Abstract
Homozygosity has long been associated with rare, often devastating, Mendelian disorders, and Darwin was one of the first to recognize that inbreeding reduces evolutionary fitness. However, the effect of the more distant parental relatedness that is common in modern human populations is less well understood. Genomic data now allow us to investigate the effects of homozygosity on traits of public health importance by observing contiguous homozygous segments (runs of homozygosity), which are inferred to be homozygous along their complete length. Given the low levels of genome-wide homozygosity prevalent in most human populations, information is required on very large numbers of people to provide sufficient power. Here we use runs of homozygosity to study 16 health-related quantitative traits in 354,224 individuals from 102 cohorts, and find statistically significant associations between summed runs of homozygosity and four complex traits: height, forced expiratory lung volume in one second, general cognitive ability and educational attainment (P < 1 × 10-300, 2.1 × 10-6, 2.5 × 10-10 and 1.8 × 10-10, respectively). In each case, increased homozygosity was associated with decreased trait value, equivalent to the offspring of first cousins being 1.2 cm shorter and having 10 months' less education.
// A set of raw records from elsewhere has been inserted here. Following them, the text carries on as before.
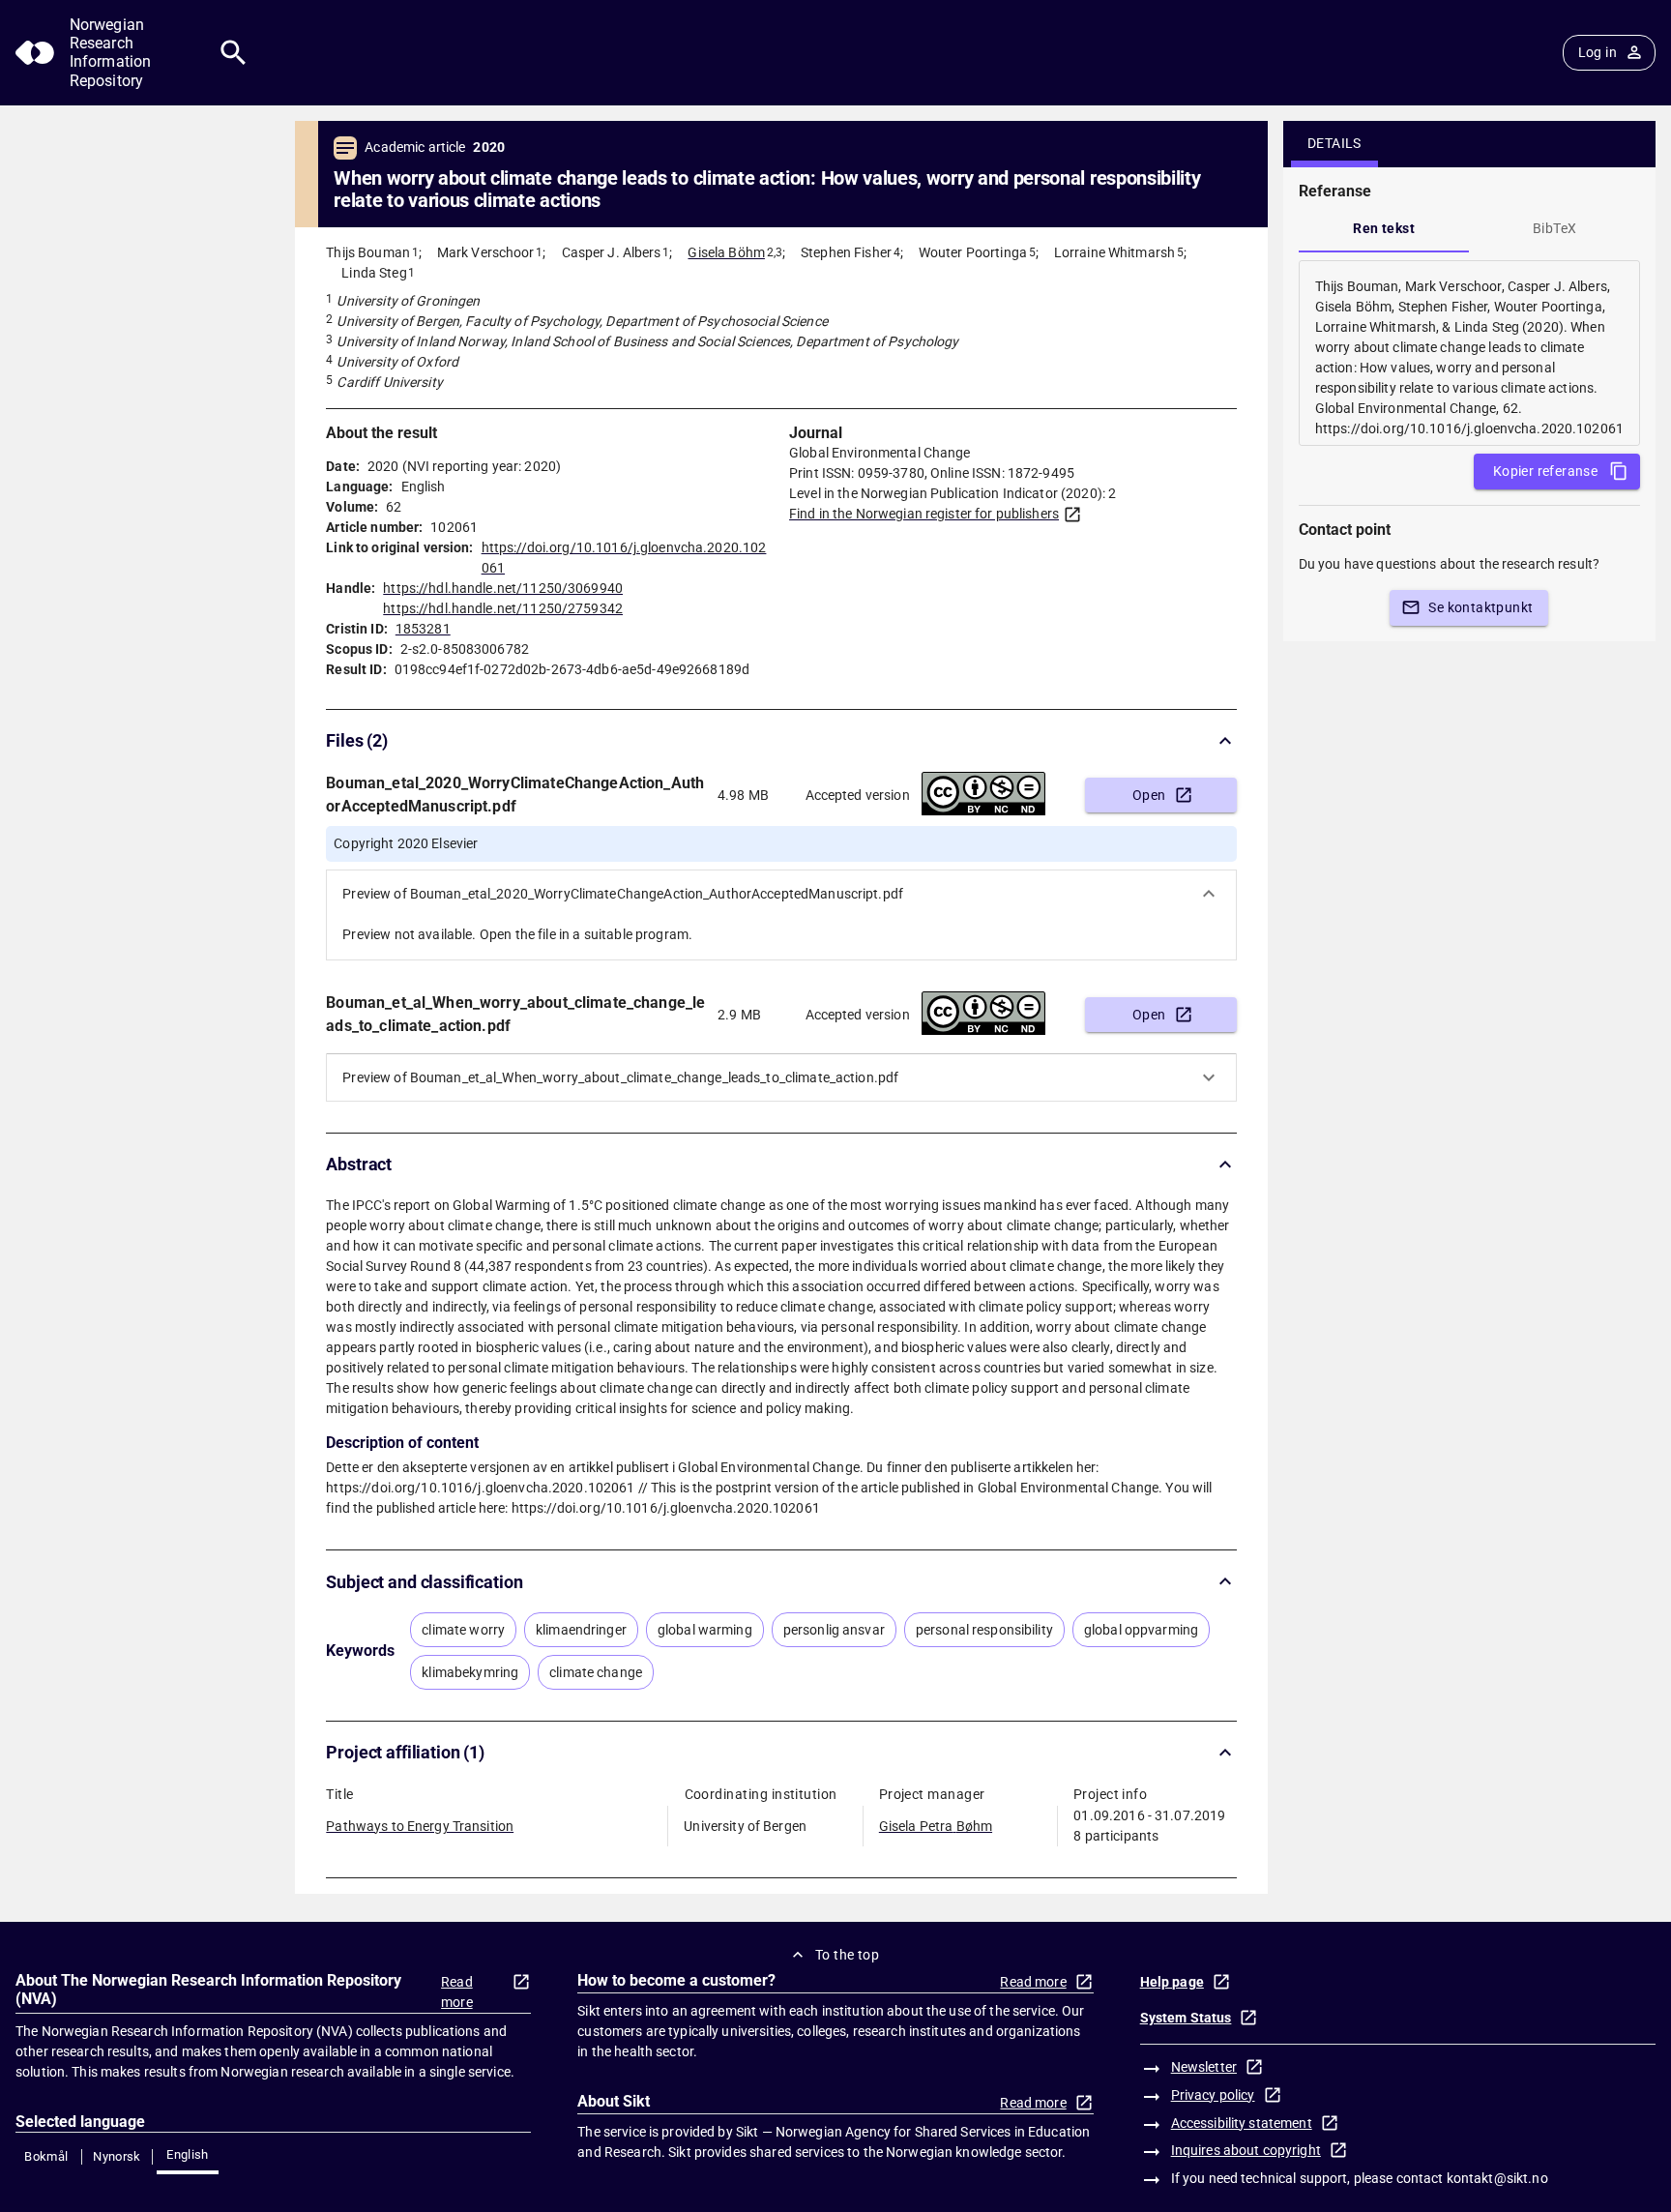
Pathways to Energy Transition (419, 1826)
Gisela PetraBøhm (935, 1826)
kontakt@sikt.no (1497, 2178)
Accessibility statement (1241, 2123)
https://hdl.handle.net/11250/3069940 (503, 588)
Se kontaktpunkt (1480, 607)
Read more (457, 1992)
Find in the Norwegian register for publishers (924, 513)
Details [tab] (1334, 143)
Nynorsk (117, 2156)
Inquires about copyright (1246, 2150)
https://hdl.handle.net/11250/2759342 (503, 608)
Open (1149, 795)
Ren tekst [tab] (1384, 228)
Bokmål (46, 2156)
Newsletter (1204, 2067)
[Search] (233, 52)
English (187, 2154)
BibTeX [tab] (1554, 228)
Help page (1172, 1982)
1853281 (423, 628)
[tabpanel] (1469, 353)
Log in (1597, 52)
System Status (1186, 2017)
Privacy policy (1213, 2095)
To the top (847, 1954)
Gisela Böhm (726, 252)
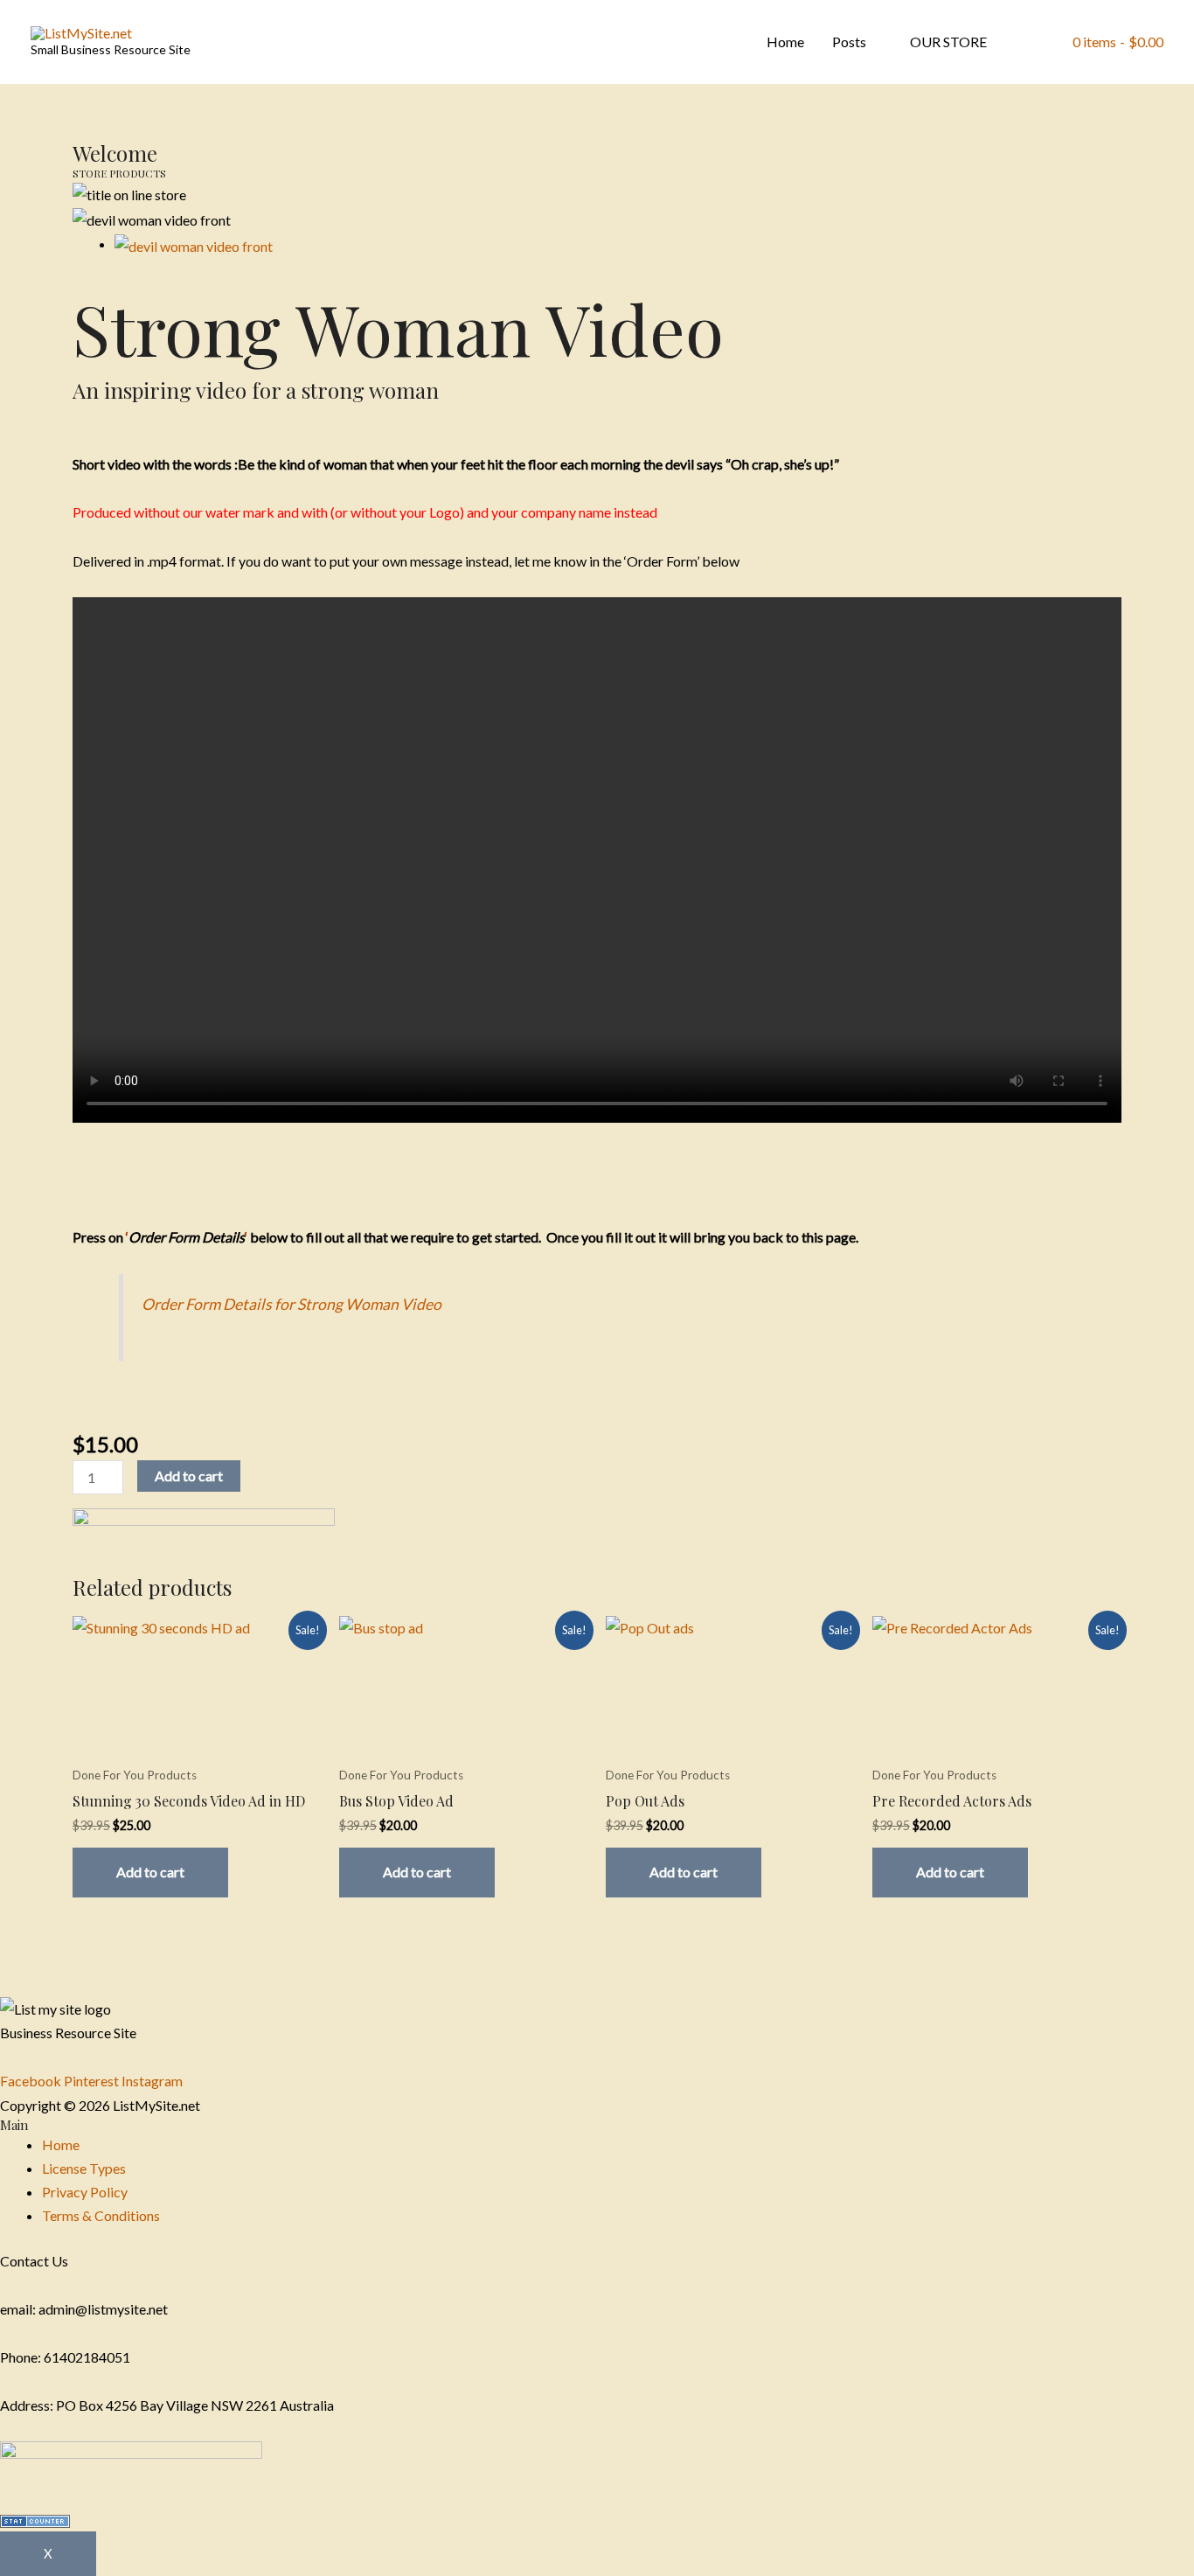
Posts (849, 41)
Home (785, 41)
Similar effect sizes were found across four continental groups and populations with different degrees of genome-wide homozygosity, providing evidence that homozygosity, rather than confounding, directly contributes to phenotypic variance. Contrary to earlier reports in substantially smaller samples, no evidence was seen of an influence of genome-wide homozygosity on blood pressure and low density lipoprotein cholesterol, or ten other cardio-metabolic traits. Since directional dominance is predicted for traits under directional evolutionary selection, this study provides evidence that increased stature and cognitive function have been positively selected in human evolution, whereas many important risk factors for late-onset complex diseases may not have been.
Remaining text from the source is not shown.